# Machine Learning
_(by Standford University)_

**WEEK 2**

Course of introduction to machine learning offered by Standford University on [Coursera.org](https://www.coursera.org/learn/machine-learning). These are **notes** and **comments** based on lectures and assignments.

The IPython kernel of choice is *Octave* since many exercises and assignments have been devised for that language.

## Multiple Features

### Notations

- $x$ is the full feature matrix;
- $x^{(i)}$ labels the i-th feature vector;
- $x^{(i)}_j$ labels the j-th component of the i-th feature vector;
- $\theta_j$ is the j-th component of the parameters vector;
- by definition $x^{(i)}_0 = 1$ $\forall i = 1, 2, \dots, m$ such that $h_{\theta}(x) = \theta^T x$ (that is, we add one component to couple $\theta_0$, i.e. the intercept of the linear regression);
- the **cost function** now becomes $J(\theta) = \frac{1}{2 m} \sum\limits_{i = 1}^m ( h_{\theta}( x^{(i)} ) - y^{(i)} )^2$;
- the **gradient descent** now reads $\theta_j' = \theta_j - \frac{\alpha}{m} \sum\limits_{i = 1}^m ( h_{\theta}( x^{(i)} ) - y^{(i)} ) x^{(i)}_j$.

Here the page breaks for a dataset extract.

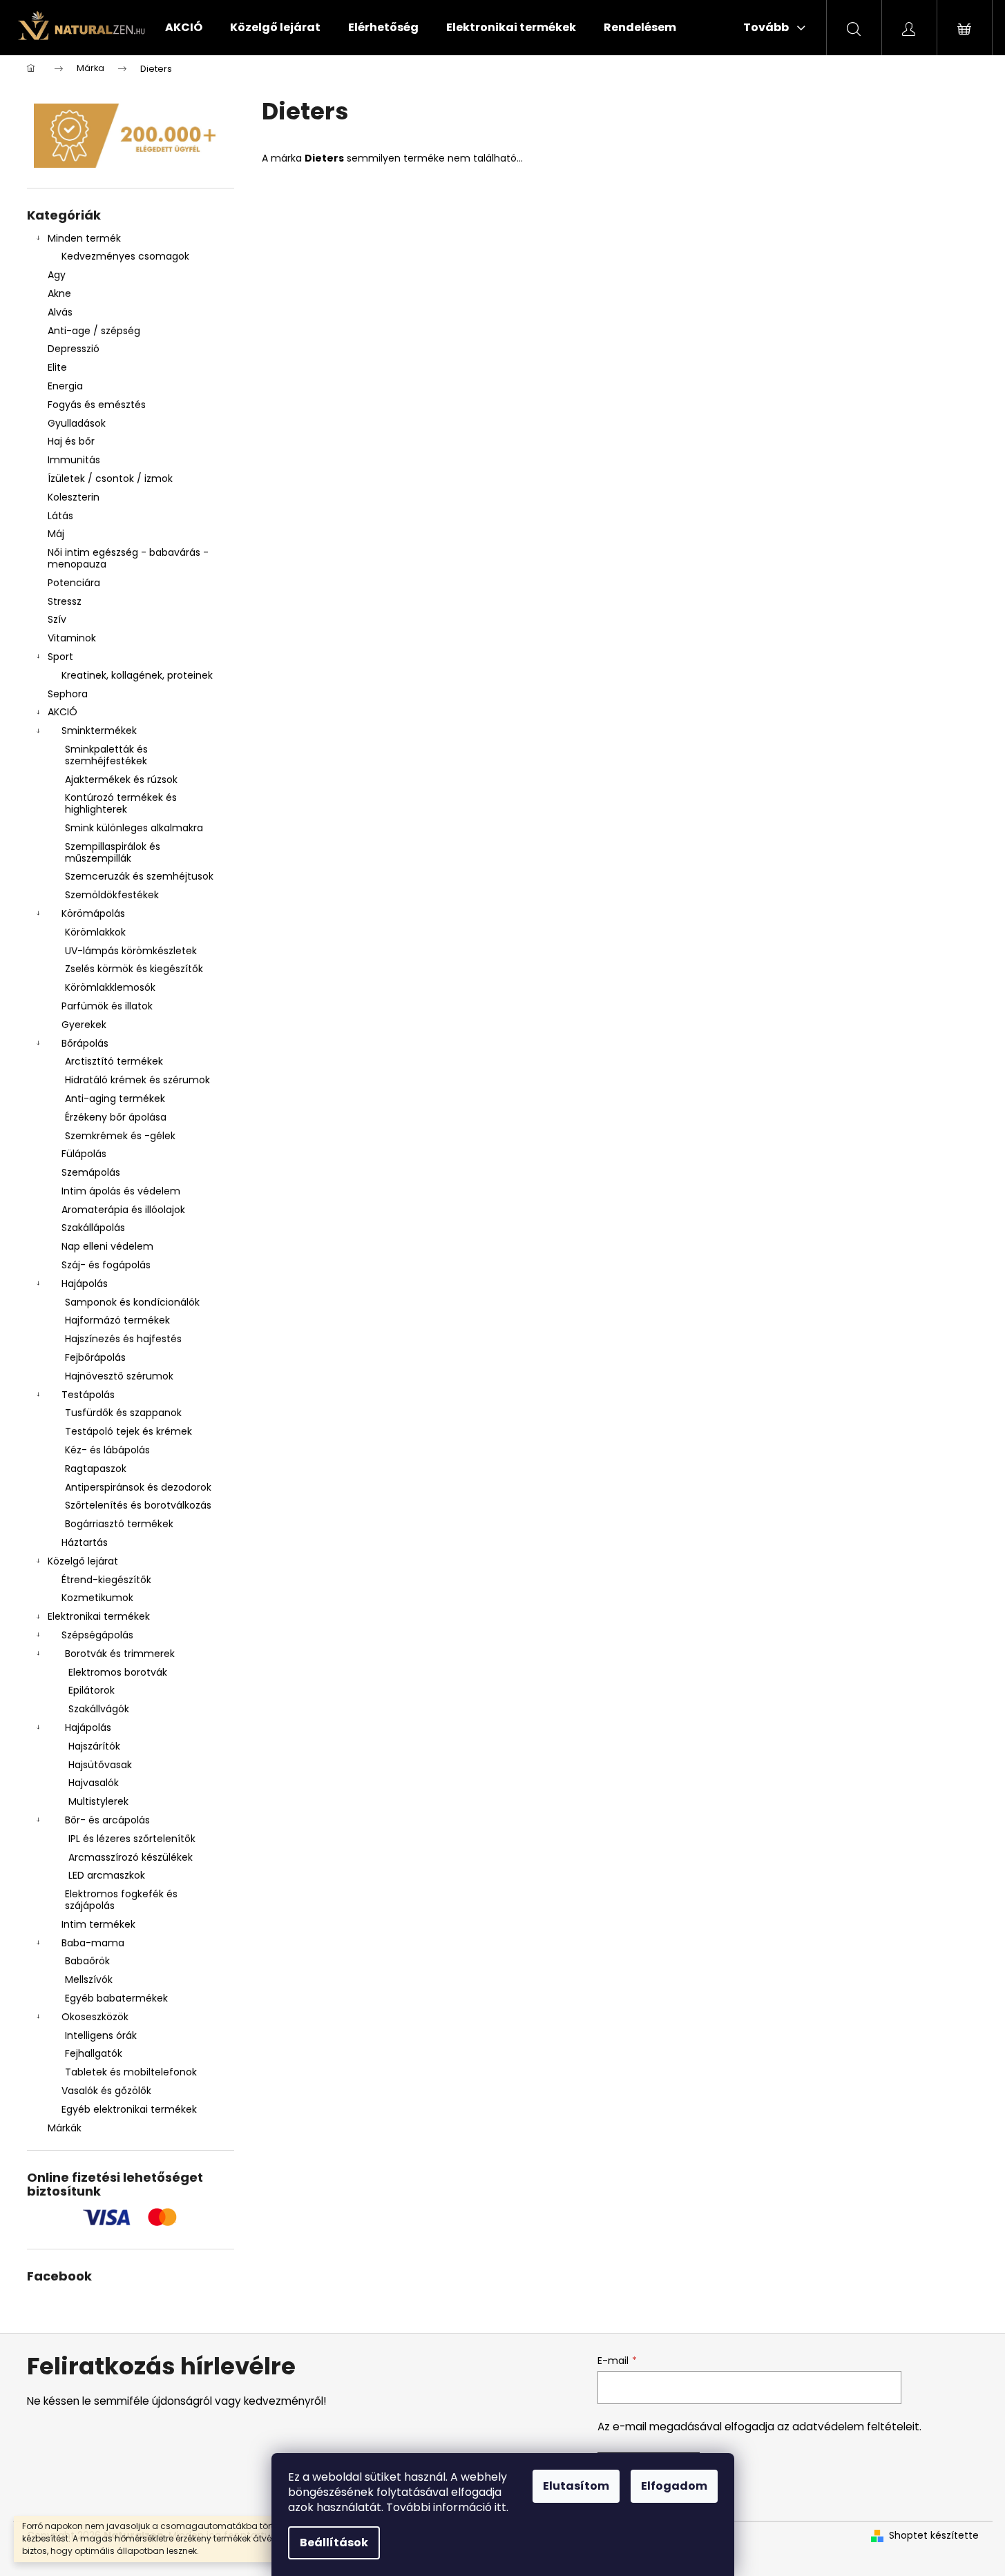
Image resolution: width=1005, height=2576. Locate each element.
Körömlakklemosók (110, 987)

### Convergence and Scaling

- **gradient descent** can converge quickly if the features are on a similar **scale** (graphically: the level curves of the cost functions are wider);
- we roughly want to have all features in $-1 \le x_j \le 1$. The way we do it is by rescaling $x_j \mapsto \frac{x_j - \mu_j}{s_j}$ ($s_j$ is the range of variation of the feature $x_j$);
- the **cost function** should decrease after every iteration (we can stop at the plateau, e.g. when the difference between iteration is smaller than a small parameter $\epsilon$);
- a crescent or oscillating $J(\theta)$ are usually a hint that the **learning rate** $\alpha$ should be smaller (notice that if $\alpha$ is too small, than the convergence will require a lot of time) since for appropriate $\alpha$, $J(\theta)$ should be always decreasing.

### Features Selection and Polynomial Regression

- given my features, I can create new features as combinations of the given input;
- with the same idea in mind, I can use polynomial models to fit my data (notice that **feature scaling** becomes increasingly important in this case)

### Normal Equation

- alternative to **gradient descent** (does not need iteration);
- find the minimum of the cost function for linear regression analytically: $\theta = ( X^T X )^{-1} X^T y$, where $X$ is the **design matrix** made of the feature verctors on the lines;

In [3]:
% given a matrix X and a vector y, we can compute the normal equation
X = [ 1, 145, 165; 1, 323, 123; 1, 345, 234 ]
y = [ 3; 5; 6 ]

th = pinv( X' * X ) * X' * y

X =

     1   145   165
     1   323   123
     1   345   234

y =

   3
   5
   6

th =

   0.0800696
   0.0127647
   0.0064791



- it may usually be a good idea to revert to **gradient descent** if the no. of features is $\ge 10000$, since $X^T X \in \mathbb{M}^{n \times n}( \mathbb{R} )$ is a large matrix to invert (and inversion is an algorithm which scales as $O(n^3)$ in this case).